GIVEN RECORDS →

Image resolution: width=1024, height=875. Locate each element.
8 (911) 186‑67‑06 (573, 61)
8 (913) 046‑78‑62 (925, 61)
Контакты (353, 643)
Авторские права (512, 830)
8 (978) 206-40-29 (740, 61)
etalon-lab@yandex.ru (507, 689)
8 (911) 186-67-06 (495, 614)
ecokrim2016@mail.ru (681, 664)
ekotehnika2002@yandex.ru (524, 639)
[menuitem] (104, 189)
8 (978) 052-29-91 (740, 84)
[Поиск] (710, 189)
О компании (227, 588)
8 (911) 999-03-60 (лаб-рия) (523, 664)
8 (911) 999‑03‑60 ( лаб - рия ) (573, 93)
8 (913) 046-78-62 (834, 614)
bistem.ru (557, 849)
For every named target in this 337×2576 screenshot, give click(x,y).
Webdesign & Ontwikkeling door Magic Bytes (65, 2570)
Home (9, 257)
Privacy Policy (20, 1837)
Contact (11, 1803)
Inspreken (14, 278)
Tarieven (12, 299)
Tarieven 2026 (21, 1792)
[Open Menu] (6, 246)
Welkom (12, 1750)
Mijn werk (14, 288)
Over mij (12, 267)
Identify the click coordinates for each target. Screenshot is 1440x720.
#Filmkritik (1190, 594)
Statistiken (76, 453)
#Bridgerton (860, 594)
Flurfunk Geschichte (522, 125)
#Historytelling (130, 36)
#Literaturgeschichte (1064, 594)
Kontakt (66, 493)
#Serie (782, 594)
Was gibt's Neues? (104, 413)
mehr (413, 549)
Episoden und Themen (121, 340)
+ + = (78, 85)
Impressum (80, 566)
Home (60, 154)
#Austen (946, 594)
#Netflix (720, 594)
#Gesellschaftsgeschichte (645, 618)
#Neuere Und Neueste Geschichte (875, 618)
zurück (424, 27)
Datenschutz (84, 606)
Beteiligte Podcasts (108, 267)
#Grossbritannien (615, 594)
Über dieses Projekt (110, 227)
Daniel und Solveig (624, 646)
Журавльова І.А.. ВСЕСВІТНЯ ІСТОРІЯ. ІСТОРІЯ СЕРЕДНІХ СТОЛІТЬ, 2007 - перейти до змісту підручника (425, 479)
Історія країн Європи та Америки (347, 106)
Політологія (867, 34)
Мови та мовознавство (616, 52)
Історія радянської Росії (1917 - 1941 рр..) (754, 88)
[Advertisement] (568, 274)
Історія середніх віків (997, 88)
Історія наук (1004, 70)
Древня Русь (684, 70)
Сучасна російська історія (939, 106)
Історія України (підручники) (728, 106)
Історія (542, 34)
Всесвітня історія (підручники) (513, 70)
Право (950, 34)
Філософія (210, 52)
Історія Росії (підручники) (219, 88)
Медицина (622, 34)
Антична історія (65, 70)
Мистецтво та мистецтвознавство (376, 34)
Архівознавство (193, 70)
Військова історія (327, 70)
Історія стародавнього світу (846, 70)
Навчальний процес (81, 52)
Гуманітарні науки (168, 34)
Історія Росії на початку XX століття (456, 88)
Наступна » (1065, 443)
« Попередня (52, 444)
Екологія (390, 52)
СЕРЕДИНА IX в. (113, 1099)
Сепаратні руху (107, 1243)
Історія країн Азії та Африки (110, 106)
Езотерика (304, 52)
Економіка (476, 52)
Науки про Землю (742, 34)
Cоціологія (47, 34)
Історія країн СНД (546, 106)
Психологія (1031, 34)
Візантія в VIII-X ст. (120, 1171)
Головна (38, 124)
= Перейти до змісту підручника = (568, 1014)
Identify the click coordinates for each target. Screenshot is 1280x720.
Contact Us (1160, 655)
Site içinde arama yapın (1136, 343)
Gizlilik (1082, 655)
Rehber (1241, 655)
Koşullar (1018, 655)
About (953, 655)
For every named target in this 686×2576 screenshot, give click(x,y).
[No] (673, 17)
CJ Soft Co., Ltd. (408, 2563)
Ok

REQUEST →
Copy out every one of the items above word for word, changing nothing.

SOLUTION FOR THIS PROBLEM →
Image resolution: width=1024, height=875. Locate each element.
8 (911) 186‑67‑06 (573, 61)
8 (913) 046‑78‑62 (925, 61)
Контакты (353, 643)
Авторские права (512, 830)
8 (978) 206-40-29 (740, 61)
etalon-lab@yandex.ru (507, 689)
8 (911) 186-67-06 (495, 614)
ecokrim2016@mail.ru (681, 664)
ekotehnika2002@yandex.ru (524, 639)
[menuitem] (104, 189)
8 (978) 052-29-91 (740, 84)
[Поиск] (710, 189)
О компании (227, 588)
8 (911) 999-03-60 (лаб-рия) (523, 664)
8 (911) 999‑03‑60 ( лаб - рия ) (573, 93)
8 (913) 046-78-62 (834, 614)
bistem.ru (557, 849)
For every named target in this 337×2576 screenshot, give click(x,y).
Webdesign & Ontwikkeling door Magic Bytes (65, 2570)
Home (9, 257)
Privacy Policy (20, 1837)
Contact (11, 1803)
Inspreken (14, 278)
Tarieven (12, 299)
Tarieven 2026 (21, 1792)
[Open Menu] (6, 246)
Welkom (12, 1750)
Mijn werk (14, 288)
Over mij (12, 267)
Identify the click coordinates for each target. Screenshot is 1440x720.
#Filmkritik (1190, 594)
Statistiken (76, 453)
#Bridgerton (860, 594)
Flurfunk Geschichte (522, 125)
#Historytelling (130, 36)
#Literaturgeschichte (1064, 594)
Kontakt (66, 493)
#Serie (782, 594)
Was gibt's Neues? (104, 413)
mehr (413, 549)
Episoden und Themen (121, 340)
+ + = (78, 85)
Impressum (80, 566)
Home (60, 154)
#Austen (946, 594)
#Netflix (720, 594)
#Gesellschaftsgeschichte (645, 618)
#Neuere Und Neueste Geschichte (875, 618)
zurück (424, 27)
Datenschutz (84, 606)
Beteiligte Podcasts (108, 267)
#Grossbritannien (615, 594)
Über dieses Projekt (110, 227)
Daniel und Solveig (624, 646)
Журавльова І.А.. ВСЕСВІТНЯ ІСТОРІЯ. ІСТОРІЯ СЕРЕДНІХ СТОЛІТЬ, 2007 - перейти до змісту підручника (425, 479)
Історія країн Європи та Америки (347, 106)
Політологія (867, 34)
Мови та мовознавство (616, 52)
Історія радянської Росії (1917 - 1941 рр..) (754, 88)
[Advertisement] (568, 274)
Історія середніх віків (997, 88)
Історія наук (1004, 70)
Древня Русь (684, 70)
Сучасна російська історія (939, 106)
Історія України (підручники) (728, 106)
Історія (542, 34)
Всесвітня історія (підручники) (513, 70)
Право (950, 34)
Філософія (210, 52)
Історія Росії (підручники) (219, 88)
Медицина (622, 34)
Антична історія (65, 70)
Мистецтво та мистецтвознавство (376, 34)
Архівознавство (193, 70)
Військова історія (327, 70)
Історія стародавнього світу (846, 70)
Навчальний процес (81, 52)
Гуманітарні науки (168, 34)
Історія Росії на початку XX століття (456, 88)
Наступна » (1065, 443)
« Попередня (52, 444)
Екологія (390, 52)
СЕРЕДИНА IX в. (113, 1099)
Сепаратні руху (107, 1243)
Історія країн Азії та Африки (110, 106)
Езотерика (304, 52)
Економіка (476, 52)
Науки про Землю (742, 34)
Cоціологія (47, 34)
Історія країн СНД (546, 106)
Психологія (1031, 34)
Візантія в VIII-X ст. (120, 1171)
Головна (38, 124)
= Перейти до змісту підручника = (568, 1014)
Identify the click coordinates for each target. Screenshot is 1280x720.
Contact Us (1160, 655)
Site içinde arama yapın (1136, 343)
Gizlilik (1082, 655)
Rehber (1241, 655)
Koşullar (1018, 655)
About (953, 655)
For every named target in this 686×2576 screenshot, give click(x,y).
[No] (673, 17)
CJ Soft Co., Ltd. (408, 2563)
Ok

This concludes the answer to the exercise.